Miserable from Allergies?
Monday, October 3, 2011
LifeTime WeightLoss in Anika Christ, Digestive Health, Metabolism, allergies

Written by: Anika Christ, RD, CISSN, CPT - Life Time Fitness

Do you regularly experience itchy eyes, a stuffy nose and phlegm-filled throat? At this time of year, these symptoms are about as prevalent to Americans as fantasy football. Allergies seem to be on the rise, and if you are like most individuals, you’ve probably dabbled in some of the drugs and sprays geared towards decreasing these symptoms.  But many of us don’t find relief from these treatments, because we’ve either become immune to their long-term use or because we’re not interested in common side effects, such as fatigue or depletion of nutrients and gut flora. 
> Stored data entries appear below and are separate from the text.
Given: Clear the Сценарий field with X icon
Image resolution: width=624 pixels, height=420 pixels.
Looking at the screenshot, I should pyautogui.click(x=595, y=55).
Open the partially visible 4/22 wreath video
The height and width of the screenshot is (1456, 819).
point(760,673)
Whatever the case, be sure that your typical health routine (nutrition, exercise and supplements) actually helps relieve your pain, not heighten your symptoms.  If you are a seasonal sufferer, try these tips below today.


When it comes to nutrition, you want to focus on foods that can help fight off inflammation and avoid foods that will enhance it. 

  1. Don’t forget your omega-3s: These nutrients (ALA and EPA, in particular) fight inflammation, and in turn, can decrease related symptoms. Foods high in omega-3s include coldwater fish, walnuts, flaxseed and grass-fed meats.
  2. Add some spice to your life!  Chili powder, hot pepper and hot mustards can act as natural decongestants. Add them to your meals to help keep your airways clean.
  3. Drink tea. Some hot teas can help calm and cool your throat. Add a small amount of organic honey to help defuse any scratchiness or irritation. 
  4. Ditch your top allergen foods.  Some seasonal allergy sufferers actually have food sensitivities. The obvious culprits include cow dairy, wheat, gluten, corn, soy and peanuts.  Try to avoid these foods during prime-time allergy season to help keep your body free from additional inflammation and your mucous levels low.


When suffering from allergy symptoms, many of us might avoid exercise all together. Breathing is an important factor to exercise, but it can be very difficult to do when our airways are filled with phlegm.  On the other side, we don’t want to push our workouts too hard and encourage even more stress on our immune system, which can worsen our symptoms.  To ensure you don’t go overboard, try some of these tips to keep your body moving and fighting:

  1. Focus on light to moderate cardio and strength training and keep your duration to 30 minutes or less. Your body can still encourage a sweat without creating a high inflammatory response.
  2. Try some yoga. Yoga can be a great regenerative form of exercise that minimizes stress hormones being released and strengthen your body systems. 
  3. Take a sauna.  Utilizing the dry sauna in the club can be especially relieving for the sinuses and airways. Try to go for 10-15 minutes a few times each week for optimal relief. 


Setting your body’s best defenses is key during allergy season. Certain nutrients and supplements can help boost your body’s immune system.  At this time of year be sure to add these immune-boosting supplements to your foundational multivitamin and fish oil:

  1. Get your bugs. Probiotics can help put good flora back into your gut, especially if you do turn to drug therapy that ends up depleting your current population. Because 70 percent of our immunity begins in our gut, it’s important to have healthy bacteria there. For a high-quality pharmaceutical grade probioyic, check out Douglas Laboratories Multiprobiotic-4000.
  2. Take your sunshine vitamin. Vitamin D is crucial for gut function and immunity. The Vitamin D Council recommends 5,000 IU for adults.  Make sure you take at least the daily minimum dose at this time of year.
  3. Pump up your Ascorbic Acid, or vitamin C. This potent antioxidant works in many pathways in the body but is most known for enhancing the immune system. Start with 500-1000 milligrams per day. 

See: VitaminDCouncil.org

This article is not intended for the treatment or prevention of disease, nor as a substitute for medical treatment, nor as an alternative to medical advice. Use of recommendations in this and other articles is at the choice and risk of the reader.